ECLI:NL:GHSGR:2001:AF6953
Gerechtshof 's-Gravenhage
- Eerste aanleg - meervoudig
- J. Pieters
- A. Vierhout
- C. van Knobelsdorff
- Rechtspraak.nl
Beroep tegen naheffingsaanslag omzetbelasting en de status van zeecontainers als onroerende zaken
In deze zaak heeft het Gerechtshof 's-Gravenhage op 7 juni 2001 uitspraak gedaan in een beroep van belanghebbende tegen een naheffingsaanslag in de omzetbelasting.

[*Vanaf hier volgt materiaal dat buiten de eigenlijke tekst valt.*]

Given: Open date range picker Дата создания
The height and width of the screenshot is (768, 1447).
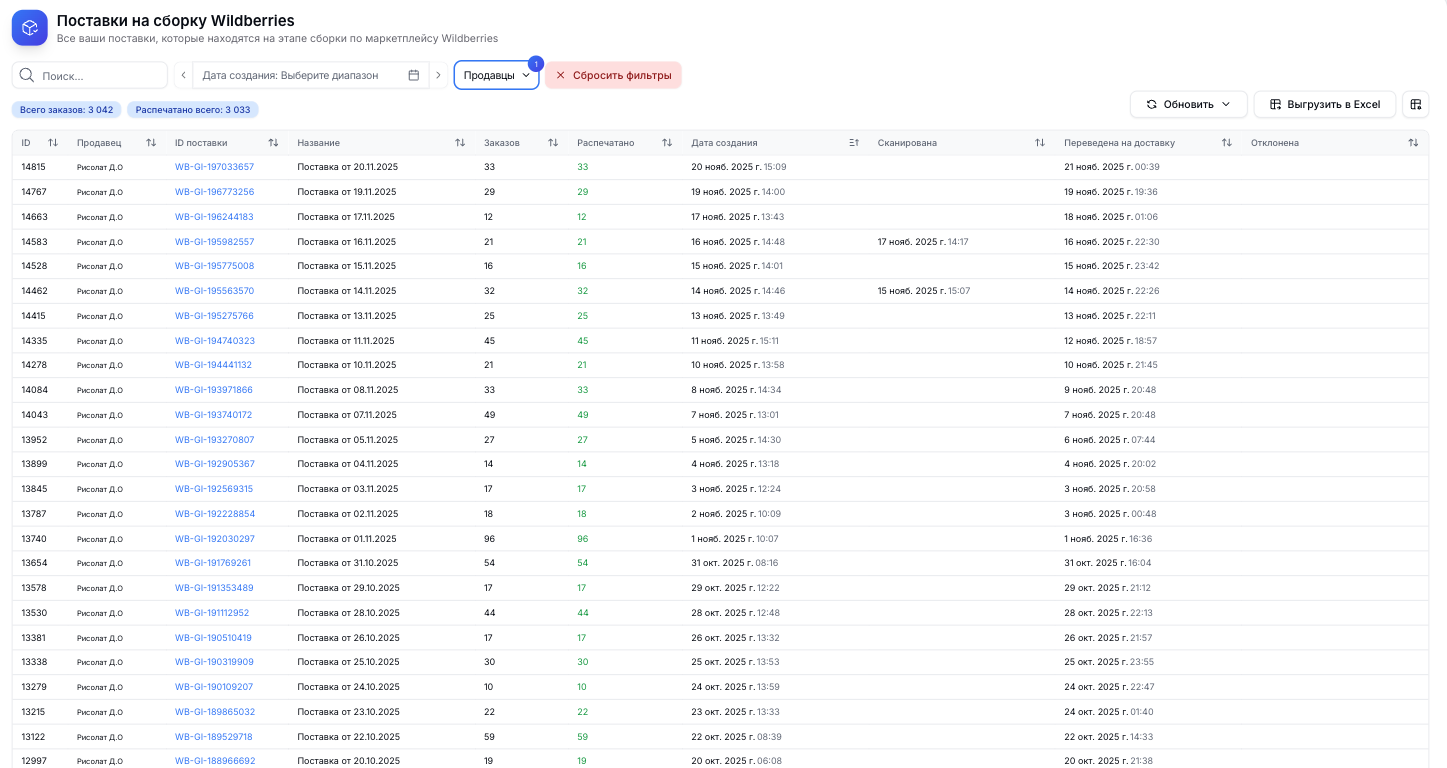Looking at the screenshot, I should pos(300,75).
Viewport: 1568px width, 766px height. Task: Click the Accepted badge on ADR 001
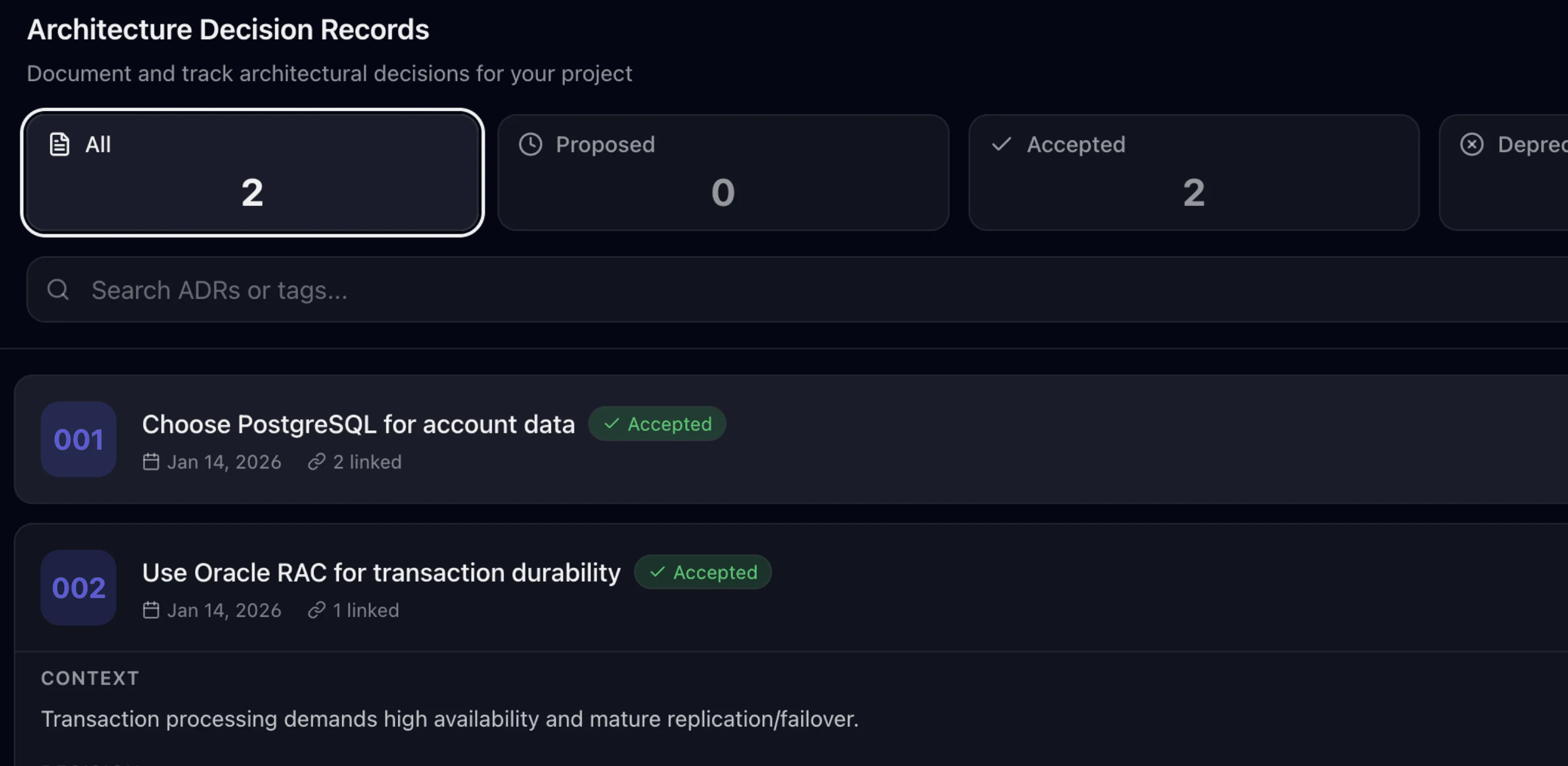coord(657,424)
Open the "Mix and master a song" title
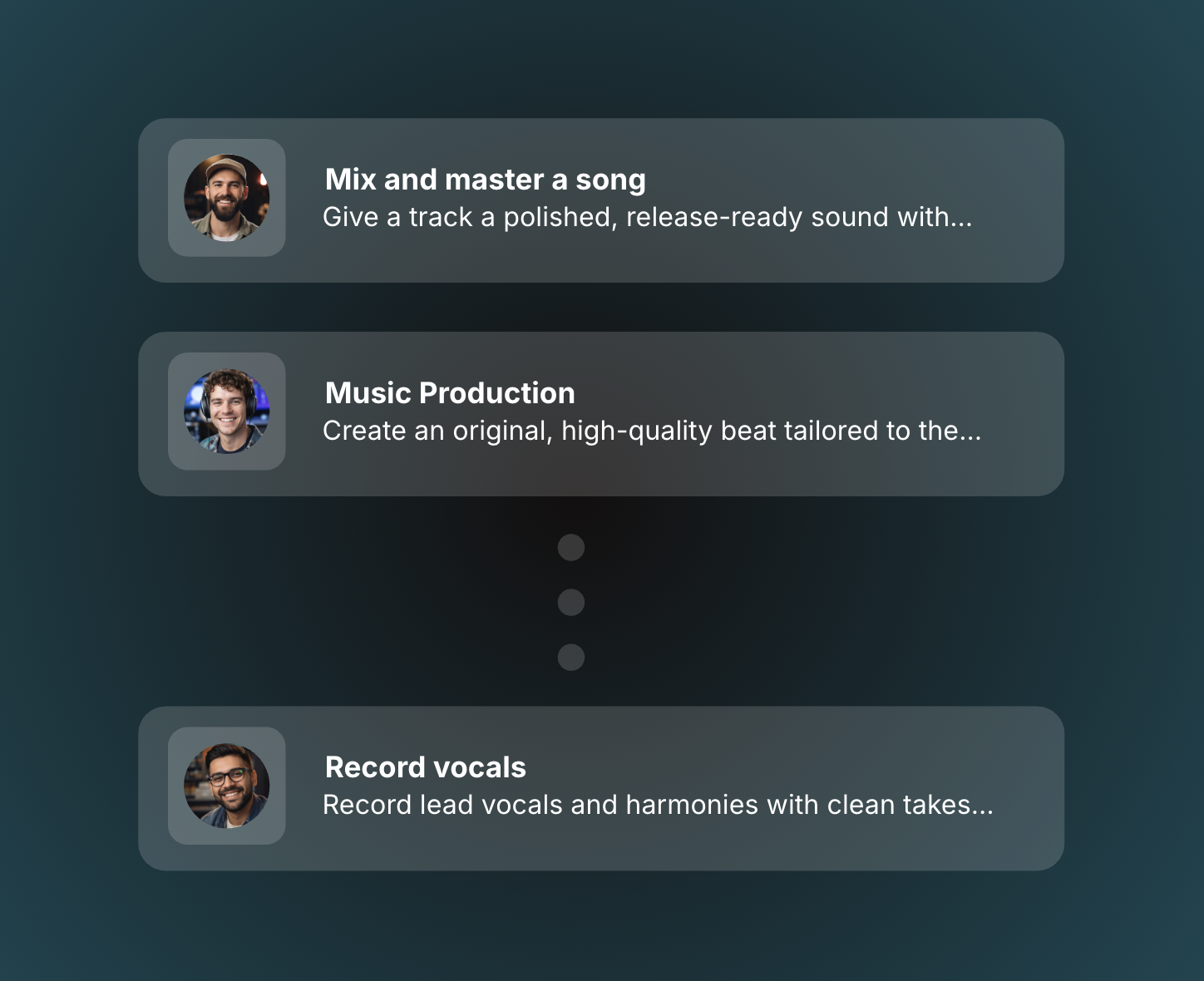 [485, 180]
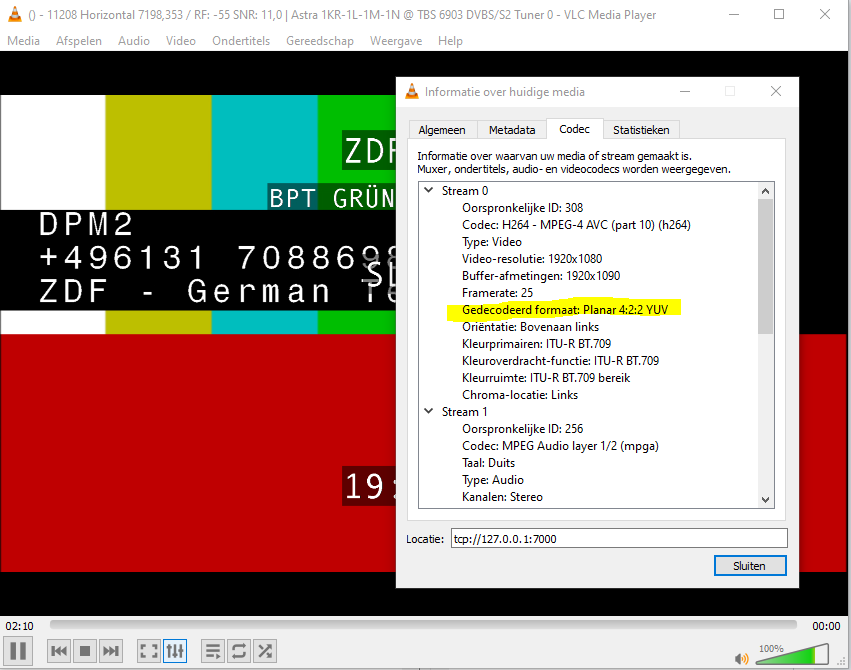This screenshot has width=851, height=670.
Task: Switch to the Statistieken tab
Action: tap(643, 130)
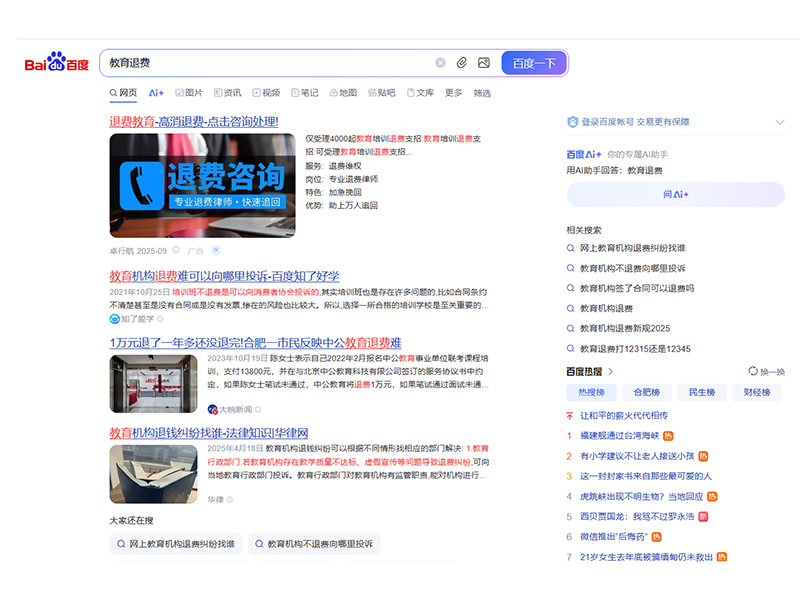Image resolution: width=800 pixels, height=600 pixels.
Task: Switch to the 视频 tab
Action: (x=266, y=93)
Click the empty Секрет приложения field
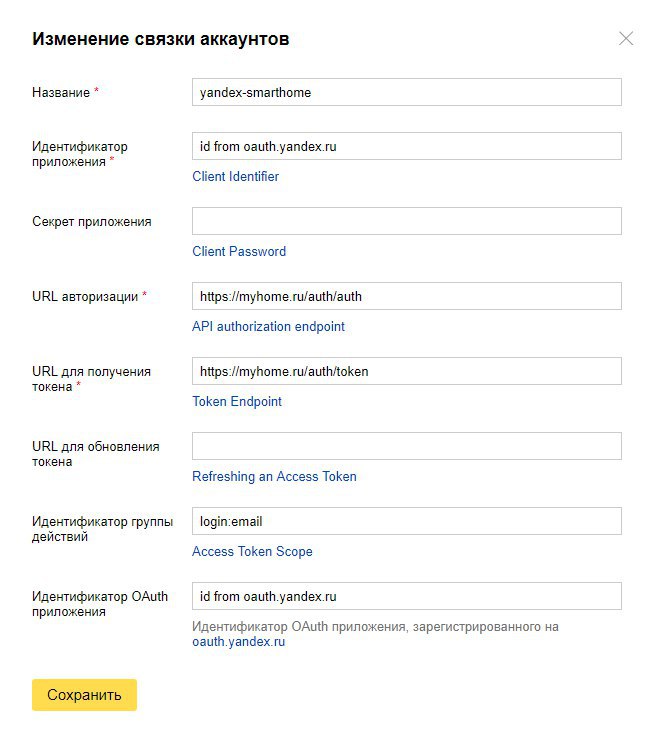Screen dimensions: 653x742 [x=406, y=221]
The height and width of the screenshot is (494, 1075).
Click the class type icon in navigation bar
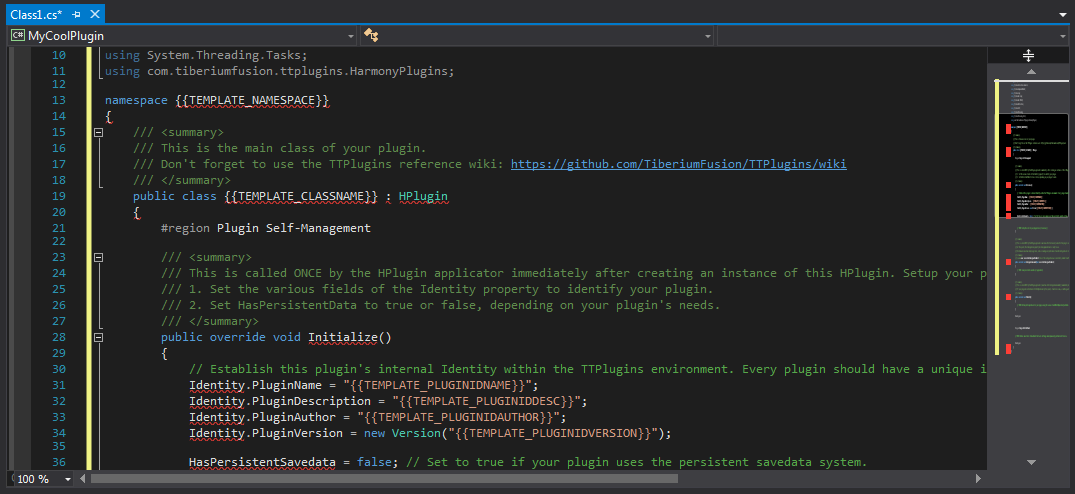(x=372, y=35)
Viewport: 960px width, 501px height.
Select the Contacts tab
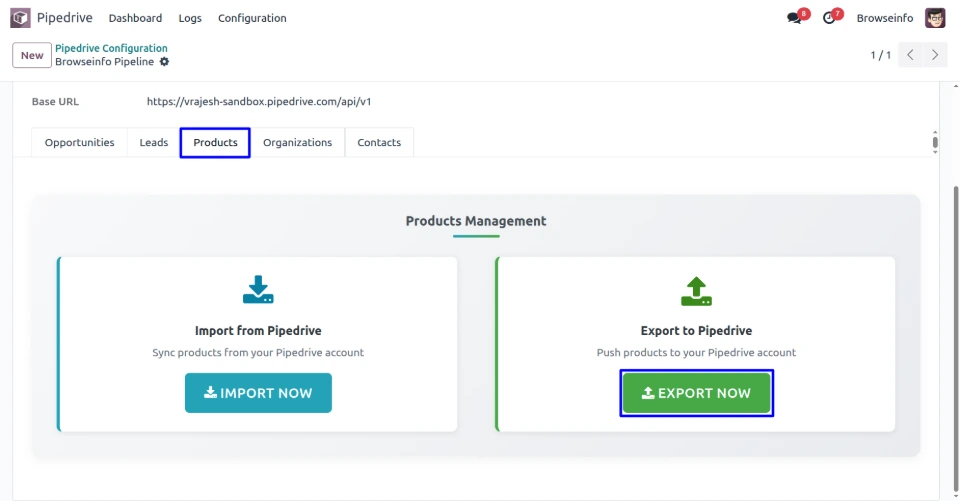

De naheffingsaanslag, opgelegd door de Inspecteur van de Belastingdienst, betrof een bedrag van ƒ 9.022 over het tijdvak van 1 november 1991 tot en met 31 december 1995. Belanghebbende, die containers verhuurde, was van mening dat deze containers als onroerende zaken moesten worden aangemerkt, terwijl de Inspecteur het tegendeel stelde. De zaak was eerder door de Hoge Raad terugverwezen naar het Gerechtshof na een vernietiging van een eerdere uitspraak van het gerechtshof te Amsterdam.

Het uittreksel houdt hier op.